Diagnosis and differential diagnosis of hepatic graft versus host disease (GVHD)

J Gastrointest Oncol. 2016 Apr;7(Suppl 1):S21-31. doi: 10.3978/j.issn.2078-6891.2015.036.

Abstract

Graft versus host disease (GVHD) is a common complication following allogeneic hematopoietic cell transplantation (HCT) that typically manifests as injury to the skin, gastrointestinal mucosa, and liver. In some cases, hepatic GVHD may be histologically indistinguishable from other disorders such as infection and drug-induced liver injury (DILI). Additionally, clinical signs and symptoms are frequently confounded by the superimposed effects of pretransplant chemoradiotherapy, immunotherapy (IT) (targeted to the underlying malignancy), GVHD prophylaxis, and infection. Thus, careful attention to and correlation with clinical findings, laboratory values, and histologic features is essential for diagnosis.

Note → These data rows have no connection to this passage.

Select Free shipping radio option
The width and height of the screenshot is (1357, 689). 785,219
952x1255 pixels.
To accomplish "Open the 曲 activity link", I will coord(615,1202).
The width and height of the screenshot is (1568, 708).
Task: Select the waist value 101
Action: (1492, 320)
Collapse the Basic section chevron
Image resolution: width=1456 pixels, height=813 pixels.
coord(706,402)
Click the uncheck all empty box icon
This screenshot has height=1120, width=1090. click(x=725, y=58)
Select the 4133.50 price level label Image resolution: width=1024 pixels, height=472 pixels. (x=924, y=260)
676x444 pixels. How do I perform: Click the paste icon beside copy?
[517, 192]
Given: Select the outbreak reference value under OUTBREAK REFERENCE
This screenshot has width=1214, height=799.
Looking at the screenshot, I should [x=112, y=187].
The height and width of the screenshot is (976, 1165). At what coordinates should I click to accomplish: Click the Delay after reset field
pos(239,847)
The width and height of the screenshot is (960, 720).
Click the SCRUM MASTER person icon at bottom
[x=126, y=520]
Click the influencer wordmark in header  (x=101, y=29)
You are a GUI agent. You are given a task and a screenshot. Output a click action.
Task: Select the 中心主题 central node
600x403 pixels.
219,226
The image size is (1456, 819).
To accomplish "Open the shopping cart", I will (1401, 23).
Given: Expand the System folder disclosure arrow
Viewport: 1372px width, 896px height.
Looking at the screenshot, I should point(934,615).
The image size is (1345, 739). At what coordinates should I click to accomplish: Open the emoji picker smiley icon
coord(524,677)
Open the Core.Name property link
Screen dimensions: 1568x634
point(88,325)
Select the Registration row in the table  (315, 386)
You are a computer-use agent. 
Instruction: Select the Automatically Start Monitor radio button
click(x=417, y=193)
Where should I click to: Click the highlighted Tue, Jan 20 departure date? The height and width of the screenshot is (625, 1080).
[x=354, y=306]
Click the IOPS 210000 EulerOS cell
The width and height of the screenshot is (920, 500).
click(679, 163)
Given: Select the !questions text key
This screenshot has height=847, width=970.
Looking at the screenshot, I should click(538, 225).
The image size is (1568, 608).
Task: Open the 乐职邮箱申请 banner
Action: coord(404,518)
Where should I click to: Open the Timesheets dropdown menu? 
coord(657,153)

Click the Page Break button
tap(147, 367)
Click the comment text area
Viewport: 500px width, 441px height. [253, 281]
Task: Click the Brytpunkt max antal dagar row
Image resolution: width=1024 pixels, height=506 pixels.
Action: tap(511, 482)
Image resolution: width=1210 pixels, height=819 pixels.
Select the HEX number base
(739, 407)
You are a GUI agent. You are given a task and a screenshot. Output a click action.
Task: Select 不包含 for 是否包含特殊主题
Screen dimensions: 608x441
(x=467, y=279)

This review, aimed at the practicing pathologist, will discuss current clinical and histologic criteria for GVHD, the approach to diagnosis of hepatic GVHD, and features helpful for distinguishing it from other entities in the differential diagnosis.

Keywords: Hematopoietic cell transplantation (HCT); drug-induced liver injury (DILI); graft versus host disease (GVHD); hepatic lymphoma; immunotherapy (IT); post-transplant lymphoproliferative disorder (PTLD); veno-occlusive hepatic disease.